**TO DO:** From the entries, return every line where the string "pixels" shows up.

· · · · ·

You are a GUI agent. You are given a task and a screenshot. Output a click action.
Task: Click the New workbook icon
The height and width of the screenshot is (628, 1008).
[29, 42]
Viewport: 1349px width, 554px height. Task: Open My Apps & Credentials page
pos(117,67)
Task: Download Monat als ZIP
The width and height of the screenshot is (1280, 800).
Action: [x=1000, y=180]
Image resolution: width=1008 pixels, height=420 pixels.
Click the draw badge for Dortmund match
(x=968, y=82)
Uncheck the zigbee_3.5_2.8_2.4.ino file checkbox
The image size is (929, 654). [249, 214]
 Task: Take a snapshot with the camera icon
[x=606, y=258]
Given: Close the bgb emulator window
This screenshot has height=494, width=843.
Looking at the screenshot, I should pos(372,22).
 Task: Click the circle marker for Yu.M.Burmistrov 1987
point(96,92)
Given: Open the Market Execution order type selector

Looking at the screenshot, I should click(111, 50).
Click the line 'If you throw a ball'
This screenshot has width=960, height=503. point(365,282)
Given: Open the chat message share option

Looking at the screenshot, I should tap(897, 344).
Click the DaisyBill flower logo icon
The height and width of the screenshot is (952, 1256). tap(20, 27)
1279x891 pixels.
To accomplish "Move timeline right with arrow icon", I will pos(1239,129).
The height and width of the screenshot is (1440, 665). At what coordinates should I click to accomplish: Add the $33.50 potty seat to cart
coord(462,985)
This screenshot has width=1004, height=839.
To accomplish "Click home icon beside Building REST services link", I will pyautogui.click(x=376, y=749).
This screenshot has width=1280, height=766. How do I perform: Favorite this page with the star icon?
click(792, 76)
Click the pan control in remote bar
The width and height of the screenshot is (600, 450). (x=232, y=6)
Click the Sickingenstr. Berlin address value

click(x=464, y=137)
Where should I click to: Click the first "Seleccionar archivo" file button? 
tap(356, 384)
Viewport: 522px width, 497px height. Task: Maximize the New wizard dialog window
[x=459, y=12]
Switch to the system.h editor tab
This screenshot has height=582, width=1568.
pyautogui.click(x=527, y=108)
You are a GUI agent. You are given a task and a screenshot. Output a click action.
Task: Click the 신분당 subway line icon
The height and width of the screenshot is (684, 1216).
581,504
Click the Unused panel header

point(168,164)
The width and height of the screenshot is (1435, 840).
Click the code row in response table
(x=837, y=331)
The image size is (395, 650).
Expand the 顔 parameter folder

· · · · ·

**WRITTEN SOLUTION:**
Image resolution: width=1008 pixels, height=420 pixels.
1279x891 pixels.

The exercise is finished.